The aviation sector currently represents 2 per cent of global CO2 emissions, according to the International Civil Aviation Organisation – a figure that could rise as air travel resumes as movement restrictions ease across the world. But the industry has been struggling to navigate a successful transition due to the inherent structural and technological challenges.

Several initiatives are being undertaken to help airlines adopt sustainable fuels such as biofuel or hydrogen in place of jet fuel, which is a crude product.

"Global passenger airlines face technological challenges in the transition to a low-carbon future, as the likelihood of achieving low or zero-emission engines for aircraft of the size of the industry's current fleet is low and because it will take decades for the output of sustainable aviation fuel to come close to the global industry's annual fuel consumption," Moody's said in the report.

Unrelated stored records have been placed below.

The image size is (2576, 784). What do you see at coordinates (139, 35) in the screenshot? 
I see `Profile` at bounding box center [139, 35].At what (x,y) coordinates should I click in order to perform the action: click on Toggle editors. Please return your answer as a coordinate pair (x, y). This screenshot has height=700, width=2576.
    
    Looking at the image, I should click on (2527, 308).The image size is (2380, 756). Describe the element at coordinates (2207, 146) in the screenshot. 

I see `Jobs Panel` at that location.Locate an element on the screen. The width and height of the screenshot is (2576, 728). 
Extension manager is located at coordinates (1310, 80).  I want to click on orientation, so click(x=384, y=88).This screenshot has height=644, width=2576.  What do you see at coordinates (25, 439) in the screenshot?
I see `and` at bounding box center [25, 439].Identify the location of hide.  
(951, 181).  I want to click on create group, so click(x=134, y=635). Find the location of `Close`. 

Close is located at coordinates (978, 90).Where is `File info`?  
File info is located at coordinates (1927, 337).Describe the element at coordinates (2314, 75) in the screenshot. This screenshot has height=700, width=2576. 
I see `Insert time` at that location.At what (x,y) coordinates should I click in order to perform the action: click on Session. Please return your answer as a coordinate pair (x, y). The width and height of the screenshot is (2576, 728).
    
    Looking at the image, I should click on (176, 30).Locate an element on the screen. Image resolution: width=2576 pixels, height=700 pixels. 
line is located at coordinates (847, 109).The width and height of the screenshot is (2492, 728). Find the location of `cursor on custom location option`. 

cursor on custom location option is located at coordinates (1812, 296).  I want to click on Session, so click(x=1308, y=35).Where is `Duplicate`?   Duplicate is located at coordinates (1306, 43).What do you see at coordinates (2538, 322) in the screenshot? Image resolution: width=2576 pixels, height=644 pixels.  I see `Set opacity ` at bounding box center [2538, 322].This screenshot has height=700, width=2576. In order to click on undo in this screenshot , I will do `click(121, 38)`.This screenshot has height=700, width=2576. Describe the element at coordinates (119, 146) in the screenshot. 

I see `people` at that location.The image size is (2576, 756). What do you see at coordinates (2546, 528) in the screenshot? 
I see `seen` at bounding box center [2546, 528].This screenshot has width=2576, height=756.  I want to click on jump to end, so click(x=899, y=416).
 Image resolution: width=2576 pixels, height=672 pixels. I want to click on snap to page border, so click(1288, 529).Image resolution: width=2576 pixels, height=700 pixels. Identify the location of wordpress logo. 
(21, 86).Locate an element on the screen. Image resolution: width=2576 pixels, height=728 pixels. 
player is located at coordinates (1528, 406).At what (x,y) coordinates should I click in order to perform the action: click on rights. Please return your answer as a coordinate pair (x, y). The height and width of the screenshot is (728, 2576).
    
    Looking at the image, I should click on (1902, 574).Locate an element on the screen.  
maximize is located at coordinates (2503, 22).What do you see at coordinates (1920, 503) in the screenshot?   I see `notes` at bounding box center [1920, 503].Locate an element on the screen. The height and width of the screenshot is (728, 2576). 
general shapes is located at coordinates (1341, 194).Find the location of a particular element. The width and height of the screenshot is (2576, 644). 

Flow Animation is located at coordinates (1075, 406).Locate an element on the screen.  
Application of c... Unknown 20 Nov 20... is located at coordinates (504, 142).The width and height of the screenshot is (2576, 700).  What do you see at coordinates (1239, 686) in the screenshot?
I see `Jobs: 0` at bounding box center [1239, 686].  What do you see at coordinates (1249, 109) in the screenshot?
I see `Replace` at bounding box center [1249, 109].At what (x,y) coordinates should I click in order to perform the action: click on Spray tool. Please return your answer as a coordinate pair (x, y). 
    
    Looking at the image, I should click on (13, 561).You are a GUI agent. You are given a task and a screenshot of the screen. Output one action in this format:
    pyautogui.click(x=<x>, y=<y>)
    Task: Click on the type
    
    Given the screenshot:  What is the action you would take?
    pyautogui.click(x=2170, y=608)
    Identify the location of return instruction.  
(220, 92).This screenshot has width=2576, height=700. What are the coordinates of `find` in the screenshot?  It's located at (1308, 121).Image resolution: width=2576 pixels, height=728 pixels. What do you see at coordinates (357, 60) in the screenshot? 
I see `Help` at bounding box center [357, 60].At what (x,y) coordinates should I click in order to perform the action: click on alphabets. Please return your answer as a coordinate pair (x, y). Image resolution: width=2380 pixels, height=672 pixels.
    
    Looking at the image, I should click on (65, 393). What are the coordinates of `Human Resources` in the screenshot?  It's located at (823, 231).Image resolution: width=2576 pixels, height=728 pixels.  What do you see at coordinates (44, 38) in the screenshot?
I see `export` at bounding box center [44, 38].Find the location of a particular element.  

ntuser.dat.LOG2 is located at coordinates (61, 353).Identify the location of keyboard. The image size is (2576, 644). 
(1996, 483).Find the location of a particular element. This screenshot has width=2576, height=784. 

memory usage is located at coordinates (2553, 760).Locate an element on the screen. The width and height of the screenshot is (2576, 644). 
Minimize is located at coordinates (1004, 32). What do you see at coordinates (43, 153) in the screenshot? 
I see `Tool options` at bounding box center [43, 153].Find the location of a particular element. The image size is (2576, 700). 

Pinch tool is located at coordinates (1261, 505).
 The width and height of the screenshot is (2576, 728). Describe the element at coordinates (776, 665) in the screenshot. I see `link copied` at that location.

The agency also recommended buying into eligible carbon offsetting programmes until sustainable aviation fuels are developed at scale to power future flights.

Earlier this month, Rolls-Royce, which makes engines for planes and ships, said it planned to achieve net-zero emissions by 2050 through making its aircraft engines capable of running on sustainable aviation fuels (SAFs) and by decarbonising all new products.

The British engineering company outlined its green goals last week and pledged all new products will be compatible with net-zero targets by 2030. Rolls-Royce also said its engines will be able to operate with 100 per cent sustainable aviation fuels by 2023, which produce less carbon than traditional jet fuel.

It further committed to make its entire business carbon-neutral by 2050 at the latest.